Soweit der Kläger demgegenüber von einer Weitergeltung des Abkommens nach seinem Außerkrafttreten mit 30. 9. 1996 durch "Lückenschließung" im Wege der Analogie usw ausgeht, ist ihm entgegenzuhalten, dass die von ihm angestrebte Zusammenrechnung der von ihm in Österreich und in Jugoslawien erworbenen Versicherungszeiten eine entsprechende positiv-rechtliche Regelung zur Voraussetzung hat. Eine solche Regelung fehlt derzeit jedoch im Verhältnis zur Bundesrepublik Jugoslawien. Bei den mit der Bundesrepublik Jugoslawien geführten Regierungsverhandlungen wurde aber Einvernehmen darüber erzielt, dass - mit Ausnahme der Familienbeihilfe - durch den umgehenden Abschluss eines neuen Sozialversicherungsabkommens ein lückenloser sozialversicherungsrechtlicher Schutz der Versicherten zu gewährleisten ist. Es wird daher durch eine positiv-rechtliche Norm in einem neuen Abkommen sicherzustellen sein, dass dieses Abkommen rückwirkend ab 1. Oktober 1996 in Kraft tritt (vgl Linka, Kündigung einiger Abkommen über soziale Sicherheit durch die Republik Österreich in SozSi 1996, 763; BMAS 24.930/3-4/97 vom 4. 3. 1997 in ARD 4825/9/97; SozSi 1999, 635 f). Zur Sicherstellung dieser rückwirkenden Anwendung wurde allen in Betracht kommenden Versicherungsträgern die praktische Anwendung des bisherigen Abkommens (ohne den Bereich der Familienbeihilfe) empfohlen (vgl Linka/Siedl, Österreich-Mazedonisches Abkommen über soziale Sicherheit, SozSi 1998, 430 ff [431]). Offenbar in diesem Sinne ist auch die von der beklagten Partei in der Berufungsbeantwortung erklärte Bereitschaft zur Überprüfung der Möglichkeit der Zahlung einer vorläufigen Leistung an den Kläger ab 1. 7. 1997 zu verstehen.

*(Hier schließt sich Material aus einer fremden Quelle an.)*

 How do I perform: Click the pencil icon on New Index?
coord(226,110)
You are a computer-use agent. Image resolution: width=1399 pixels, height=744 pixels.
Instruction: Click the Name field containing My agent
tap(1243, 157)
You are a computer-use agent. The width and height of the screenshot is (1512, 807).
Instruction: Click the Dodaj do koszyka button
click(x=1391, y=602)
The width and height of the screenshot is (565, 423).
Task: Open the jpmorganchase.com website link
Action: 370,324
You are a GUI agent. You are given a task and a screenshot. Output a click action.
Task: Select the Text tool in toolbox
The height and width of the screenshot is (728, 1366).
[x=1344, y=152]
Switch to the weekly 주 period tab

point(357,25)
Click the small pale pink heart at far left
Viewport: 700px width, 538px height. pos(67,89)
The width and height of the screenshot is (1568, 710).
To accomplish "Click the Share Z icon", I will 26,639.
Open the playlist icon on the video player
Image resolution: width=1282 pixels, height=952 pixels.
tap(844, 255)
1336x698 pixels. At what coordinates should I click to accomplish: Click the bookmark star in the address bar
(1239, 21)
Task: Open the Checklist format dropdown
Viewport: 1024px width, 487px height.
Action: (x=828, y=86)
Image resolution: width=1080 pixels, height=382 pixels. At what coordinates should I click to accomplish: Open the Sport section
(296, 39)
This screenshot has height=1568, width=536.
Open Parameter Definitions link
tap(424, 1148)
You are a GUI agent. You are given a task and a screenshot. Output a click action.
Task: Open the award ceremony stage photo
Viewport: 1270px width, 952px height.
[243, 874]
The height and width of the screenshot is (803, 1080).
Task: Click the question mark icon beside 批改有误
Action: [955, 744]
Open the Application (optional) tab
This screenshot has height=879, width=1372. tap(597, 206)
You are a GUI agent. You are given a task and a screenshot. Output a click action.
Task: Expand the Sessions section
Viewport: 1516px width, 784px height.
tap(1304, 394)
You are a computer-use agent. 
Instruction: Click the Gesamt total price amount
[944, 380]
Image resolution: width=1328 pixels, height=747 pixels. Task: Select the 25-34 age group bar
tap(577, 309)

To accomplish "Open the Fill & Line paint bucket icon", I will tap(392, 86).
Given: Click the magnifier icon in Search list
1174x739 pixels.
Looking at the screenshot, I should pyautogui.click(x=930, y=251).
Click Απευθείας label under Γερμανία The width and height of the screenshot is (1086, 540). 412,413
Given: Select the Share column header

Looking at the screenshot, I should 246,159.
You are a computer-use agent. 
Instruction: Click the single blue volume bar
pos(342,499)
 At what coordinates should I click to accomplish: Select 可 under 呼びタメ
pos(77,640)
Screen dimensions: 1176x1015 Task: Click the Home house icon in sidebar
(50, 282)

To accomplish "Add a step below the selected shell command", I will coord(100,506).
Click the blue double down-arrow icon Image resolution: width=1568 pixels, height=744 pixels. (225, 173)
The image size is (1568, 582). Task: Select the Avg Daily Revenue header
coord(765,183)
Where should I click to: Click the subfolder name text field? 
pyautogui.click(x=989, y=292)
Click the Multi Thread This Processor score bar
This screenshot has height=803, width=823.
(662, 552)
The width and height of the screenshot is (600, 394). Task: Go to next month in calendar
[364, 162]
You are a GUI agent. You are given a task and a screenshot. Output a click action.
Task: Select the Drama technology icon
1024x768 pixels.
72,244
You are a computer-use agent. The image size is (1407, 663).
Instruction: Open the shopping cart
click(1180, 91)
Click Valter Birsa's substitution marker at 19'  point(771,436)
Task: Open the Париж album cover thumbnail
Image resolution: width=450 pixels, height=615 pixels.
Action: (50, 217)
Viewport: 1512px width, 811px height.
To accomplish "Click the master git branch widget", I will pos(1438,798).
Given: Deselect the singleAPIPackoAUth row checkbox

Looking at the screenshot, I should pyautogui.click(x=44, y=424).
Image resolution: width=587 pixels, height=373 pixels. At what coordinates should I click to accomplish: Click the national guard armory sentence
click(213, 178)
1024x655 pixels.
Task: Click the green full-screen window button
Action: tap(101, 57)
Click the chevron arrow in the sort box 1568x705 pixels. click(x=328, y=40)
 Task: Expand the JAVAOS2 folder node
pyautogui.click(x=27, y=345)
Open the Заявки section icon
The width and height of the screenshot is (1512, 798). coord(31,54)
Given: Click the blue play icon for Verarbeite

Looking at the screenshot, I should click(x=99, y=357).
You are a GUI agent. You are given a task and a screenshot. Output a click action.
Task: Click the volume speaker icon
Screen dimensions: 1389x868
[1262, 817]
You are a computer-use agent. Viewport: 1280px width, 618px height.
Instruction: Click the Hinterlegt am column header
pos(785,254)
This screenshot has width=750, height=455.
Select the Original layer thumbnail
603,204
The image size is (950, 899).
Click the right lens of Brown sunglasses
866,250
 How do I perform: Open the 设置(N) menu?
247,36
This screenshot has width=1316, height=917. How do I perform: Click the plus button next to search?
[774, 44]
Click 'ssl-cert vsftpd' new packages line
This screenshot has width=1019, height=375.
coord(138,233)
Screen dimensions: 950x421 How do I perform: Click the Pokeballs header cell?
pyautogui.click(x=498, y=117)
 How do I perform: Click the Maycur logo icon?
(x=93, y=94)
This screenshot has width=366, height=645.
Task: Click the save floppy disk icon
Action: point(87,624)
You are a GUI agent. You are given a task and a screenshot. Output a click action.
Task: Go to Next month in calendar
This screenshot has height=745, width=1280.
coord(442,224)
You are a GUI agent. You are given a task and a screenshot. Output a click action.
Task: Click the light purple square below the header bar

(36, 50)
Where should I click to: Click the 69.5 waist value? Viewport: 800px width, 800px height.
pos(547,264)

Auf Grund der dargelegten Erwägungen musste die Revision ausgehend von der derzeit bestehenden Rechtslage erfolglos bleiben.

Die Kostenentscheidung beruht auf § 77 Abs 1 Z 2 lit b ASGG. Gründe für einen Kostenzuspruch nach Billigkeit liegen nicht vor und wurden auch nicht dargetan.